Dear DovahQueen: Maybe you can give me some advice on a pathfinder game I’m hoping to start? I DMed a year long game a few years ago in a fantasy setting but I’m not sure how go on with my new idea. Maybe you would also have suggested reading? I already own the core and gamemaster book.
I plan to create a mystery setting that revolves around an epidemic taking over an isolated small city. A setting like the one from this video game called Pathologic.
I also want to ban curing spells and disease curing spells too. Make the world only having healing through the Heal skill.

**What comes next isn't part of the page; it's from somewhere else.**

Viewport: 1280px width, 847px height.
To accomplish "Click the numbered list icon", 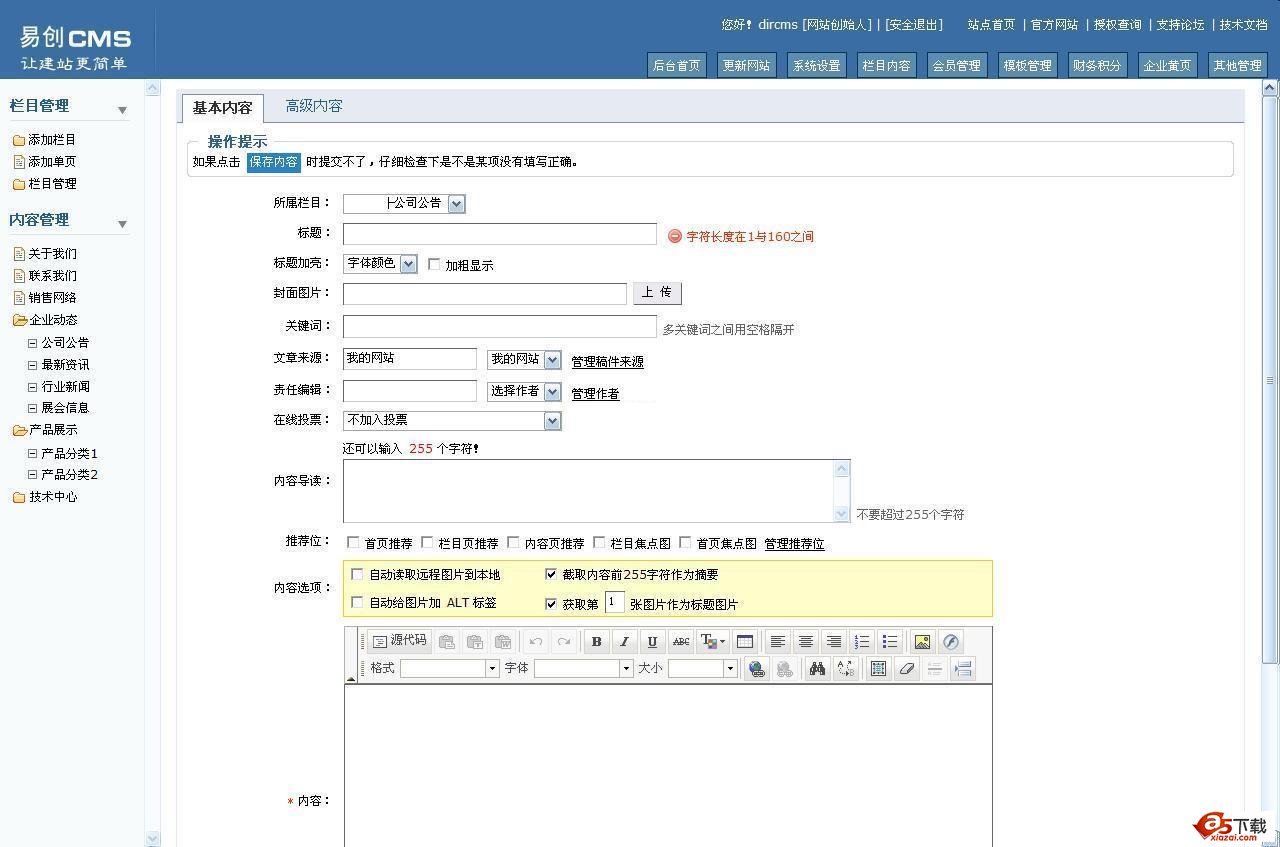I will pyautogui.click(x=862, y=642).
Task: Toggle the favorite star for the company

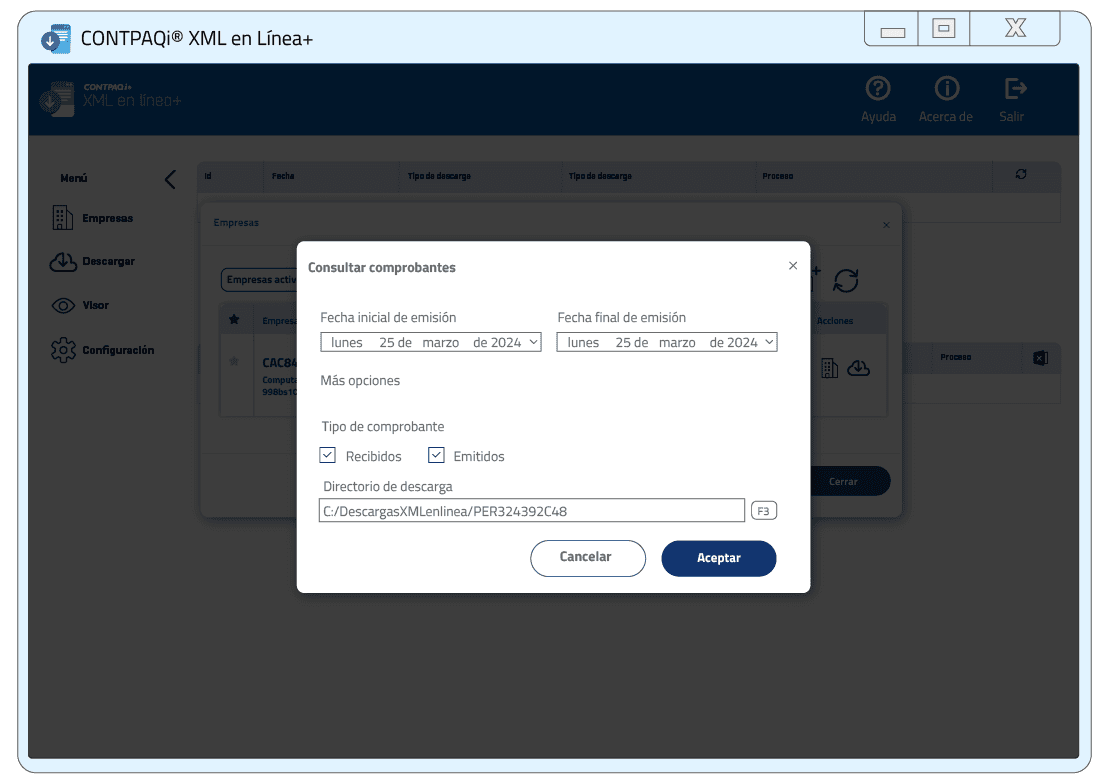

The city that the campaign will take place will be low to no magic. I plan to design the city to go into anarchy over time. So maybe I can increase the encounter chance over time? Maybe the city’s prices increase over time? I’m also trying to figure out how to balance all of this out so I do not over-burden my players but also giving the players an open world to solve the crisis. — Balanced Anarchy
Dear Balarchy: I’ve been working on very a similar setting for about a year now, and it’s been great fun. Kudos! It sounds like your largest concern is balance; I have two contradictory pieces of advice.
First, don’t worry about the balance whatsoever. You didn’t build this world to be mechanical piece of game system. You designed it to be a fun, unique, and engaging experience. To fully realize that goal, sometimes you have to throw balance out the window and allow your game to evolve as it will. Throughout history, this is how cultures adapt and grow. Wars are rarely fought with swords and shield anymore, because guns unbalanced the fight. Allow your world to grow the same way. Eventually, it’ll find its own unique balance that works for it, and when it does, grow and adapt your systems to fit that world and that balance.
Second, you gotta make it balanced enough that the players can have fun. Never neglect your concepts, because they’re the reason we play these games instead of other games, but make things that are cumbersome to your players, also be cumbersome to their opponents. Not only that, make it so that your players are well aware of how their adversary is hindered. To a player, rules only seem arbitrary and stupid when they can’t use they to their advantage. If things get more expensive for the players, show the enemy wielding rusty weapons that are barely held together. If they players can’t heal easily, show the villain being absent for a month at a time after escaping to recover from their wounds. If the players are dealing with more encounters, allow them to hear news of frequent attacks that the primary opposition is being slowed by as well.
Stay true to your concept, and don’t be afraid to try out new things when something doesn’t play quite the way you want it to. Games like this are how we move the community forward.